Kanzaki bahkan tidak berani untuk menarik napasnya. Terkesan sombong untuk seseorang yang sekarang terbaring di kapal tim penyelamat. Entah ia pingsan, atau apa, semoga bukan mati, namun matanya terkatup begitu erat.
Kanzaki merasa bersalah. Seandainya tadi ia menuruti kata Kama untuk meninggalkan lantai itu, mereka berdua pasti selamat. Bukan hanya Kanzaki. Karma juga. Seharusnya.
"Kanzaki-san," Salah seorang anggota tim penyelamat menepuk pundak Kanzaki. "Maaf, temanmu tidak bisa diselamatkan."
.
.
Asano bersyukur. Sangat, sangat bersyukur. Perempuan pirang yang untungnya sempat ia selamatkan itu masih bernapas. Asano melihat iPod berwarna putih itu di tangannya. Salah satu benda milik Rio yang entah bagaimana bisa terbawa olehnya.

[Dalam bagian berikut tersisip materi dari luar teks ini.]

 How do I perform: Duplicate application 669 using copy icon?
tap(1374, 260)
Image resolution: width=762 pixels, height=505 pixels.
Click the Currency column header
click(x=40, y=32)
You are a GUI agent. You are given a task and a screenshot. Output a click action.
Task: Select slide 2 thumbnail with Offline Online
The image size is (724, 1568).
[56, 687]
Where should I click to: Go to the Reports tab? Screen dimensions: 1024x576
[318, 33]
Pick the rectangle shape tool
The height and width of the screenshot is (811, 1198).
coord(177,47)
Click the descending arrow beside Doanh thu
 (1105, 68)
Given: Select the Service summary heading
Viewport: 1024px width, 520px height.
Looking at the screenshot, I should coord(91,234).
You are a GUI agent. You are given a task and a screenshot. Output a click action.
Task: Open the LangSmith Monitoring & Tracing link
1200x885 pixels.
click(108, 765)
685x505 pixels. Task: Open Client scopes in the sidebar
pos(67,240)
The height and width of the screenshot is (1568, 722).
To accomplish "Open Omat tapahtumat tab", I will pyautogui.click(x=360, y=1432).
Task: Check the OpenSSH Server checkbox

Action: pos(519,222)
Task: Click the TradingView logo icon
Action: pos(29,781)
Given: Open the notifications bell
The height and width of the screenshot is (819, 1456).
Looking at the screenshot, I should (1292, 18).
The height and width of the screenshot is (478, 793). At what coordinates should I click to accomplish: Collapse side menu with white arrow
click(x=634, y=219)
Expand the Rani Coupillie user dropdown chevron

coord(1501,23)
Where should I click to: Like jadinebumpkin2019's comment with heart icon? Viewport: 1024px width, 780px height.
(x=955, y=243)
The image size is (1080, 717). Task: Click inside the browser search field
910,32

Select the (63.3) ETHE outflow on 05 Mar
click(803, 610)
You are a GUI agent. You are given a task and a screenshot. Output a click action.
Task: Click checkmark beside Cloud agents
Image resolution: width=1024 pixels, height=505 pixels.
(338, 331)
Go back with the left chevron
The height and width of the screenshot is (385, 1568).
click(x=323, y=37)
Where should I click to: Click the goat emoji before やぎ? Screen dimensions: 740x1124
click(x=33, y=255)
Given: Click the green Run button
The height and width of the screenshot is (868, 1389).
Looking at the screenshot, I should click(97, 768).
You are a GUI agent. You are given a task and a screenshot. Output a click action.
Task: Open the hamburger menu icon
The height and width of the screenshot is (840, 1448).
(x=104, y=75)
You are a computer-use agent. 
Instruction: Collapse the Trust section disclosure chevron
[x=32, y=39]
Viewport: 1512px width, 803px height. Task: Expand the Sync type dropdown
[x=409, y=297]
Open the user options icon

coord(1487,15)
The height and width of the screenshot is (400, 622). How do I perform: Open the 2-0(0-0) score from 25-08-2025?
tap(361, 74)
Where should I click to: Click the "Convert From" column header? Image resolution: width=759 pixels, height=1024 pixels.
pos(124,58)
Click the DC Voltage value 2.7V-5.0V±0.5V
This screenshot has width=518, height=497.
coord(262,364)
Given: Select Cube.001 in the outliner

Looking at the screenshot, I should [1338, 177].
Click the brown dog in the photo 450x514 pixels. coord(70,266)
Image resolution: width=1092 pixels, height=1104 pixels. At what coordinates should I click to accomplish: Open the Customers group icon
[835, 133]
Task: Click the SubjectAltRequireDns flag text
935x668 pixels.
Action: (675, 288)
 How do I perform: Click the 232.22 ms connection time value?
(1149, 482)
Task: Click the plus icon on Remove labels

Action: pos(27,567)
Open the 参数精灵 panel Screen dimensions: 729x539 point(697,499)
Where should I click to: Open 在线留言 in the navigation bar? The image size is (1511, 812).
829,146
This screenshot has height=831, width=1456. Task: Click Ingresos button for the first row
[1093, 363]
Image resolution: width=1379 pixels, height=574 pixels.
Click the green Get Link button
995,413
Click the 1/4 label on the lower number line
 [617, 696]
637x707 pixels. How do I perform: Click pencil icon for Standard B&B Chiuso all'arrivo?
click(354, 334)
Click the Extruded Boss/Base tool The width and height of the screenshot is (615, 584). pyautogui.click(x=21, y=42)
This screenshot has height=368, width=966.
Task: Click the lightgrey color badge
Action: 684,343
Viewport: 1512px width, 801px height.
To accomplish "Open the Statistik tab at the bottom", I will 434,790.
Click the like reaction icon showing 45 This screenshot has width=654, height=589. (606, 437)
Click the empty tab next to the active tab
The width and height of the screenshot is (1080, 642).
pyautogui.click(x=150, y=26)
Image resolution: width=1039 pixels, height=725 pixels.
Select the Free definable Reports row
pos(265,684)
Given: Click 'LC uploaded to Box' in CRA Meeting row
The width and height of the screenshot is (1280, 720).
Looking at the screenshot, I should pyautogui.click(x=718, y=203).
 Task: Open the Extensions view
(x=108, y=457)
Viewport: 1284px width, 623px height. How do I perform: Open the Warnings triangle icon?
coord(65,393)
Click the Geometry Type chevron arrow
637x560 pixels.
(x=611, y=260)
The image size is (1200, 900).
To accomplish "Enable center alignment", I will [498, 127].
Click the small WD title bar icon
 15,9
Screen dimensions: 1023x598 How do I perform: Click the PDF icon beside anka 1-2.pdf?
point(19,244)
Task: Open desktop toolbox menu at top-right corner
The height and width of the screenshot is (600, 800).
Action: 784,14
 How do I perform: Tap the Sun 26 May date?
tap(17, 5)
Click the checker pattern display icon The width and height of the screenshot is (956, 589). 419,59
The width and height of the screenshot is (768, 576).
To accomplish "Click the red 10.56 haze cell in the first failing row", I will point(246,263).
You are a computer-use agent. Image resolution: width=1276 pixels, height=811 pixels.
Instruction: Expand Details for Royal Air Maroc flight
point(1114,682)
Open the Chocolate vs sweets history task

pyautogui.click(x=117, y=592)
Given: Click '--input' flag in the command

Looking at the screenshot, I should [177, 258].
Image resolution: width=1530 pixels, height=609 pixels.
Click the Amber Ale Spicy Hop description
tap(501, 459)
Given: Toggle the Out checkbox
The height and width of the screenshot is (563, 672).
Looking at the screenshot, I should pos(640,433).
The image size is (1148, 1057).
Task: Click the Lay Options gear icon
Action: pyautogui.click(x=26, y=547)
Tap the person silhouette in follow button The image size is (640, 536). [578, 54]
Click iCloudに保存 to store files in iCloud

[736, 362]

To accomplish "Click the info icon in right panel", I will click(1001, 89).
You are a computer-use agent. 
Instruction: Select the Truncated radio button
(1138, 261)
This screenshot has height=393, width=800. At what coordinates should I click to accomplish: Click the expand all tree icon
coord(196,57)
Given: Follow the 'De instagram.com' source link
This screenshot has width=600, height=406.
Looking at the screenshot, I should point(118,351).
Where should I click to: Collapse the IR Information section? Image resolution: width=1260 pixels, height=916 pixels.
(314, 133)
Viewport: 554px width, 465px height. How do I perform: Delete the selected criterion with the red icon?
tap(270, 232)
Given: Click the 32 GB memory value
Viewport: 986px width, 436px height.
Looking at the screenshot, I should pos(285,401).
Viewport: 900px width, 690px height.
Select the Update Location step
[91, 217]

Seorang perawat berjalan menghampiri Asano yang duduk di sisi kapal. "Selamat siang," sapanya. "Aku akan memeriksamu dan temanmu, ya?"
Asano mengangguk. "Tolong periksa dia dulu."
Perawat itu menurut, kemudian menggunakan stetoskopnya untuk memeriksa detak jantung Rio. Alisnya berkerut bingung, dan ia memeriksa kembali, berkali-kali.
Perempuan itu kembali berdiri, ganti menatap Asano. "Temanmu meninggal."
.
~END~
.
Ceritanya baper habis ngedengerin lagunya red velvet one of these nights, dan kemudian ada yang bilang kalo ini soal tragedi sewol 2014 lalu. Terus ngebayangin gimana kalo waktu kelas E mau wisata itu kapalnya juga tenggelam... #berdelusi
Btw, bener enggak sih kalo di kapal feri itu ada kamarnya? Pertama mau diganti jadi pesiar tapi mewah banget, meski enggak mustahil buat kunugigaoka. Tapi menyesuaikan sama kejadian aslinya, Maicchi pake kapal feri deh... Soal ledakan itu, Maicchi sendiri enggak yakin kalo kecelakaannya gara-gara ledakan, tapi ada murid yang bilang kalo mereka denger ledakan.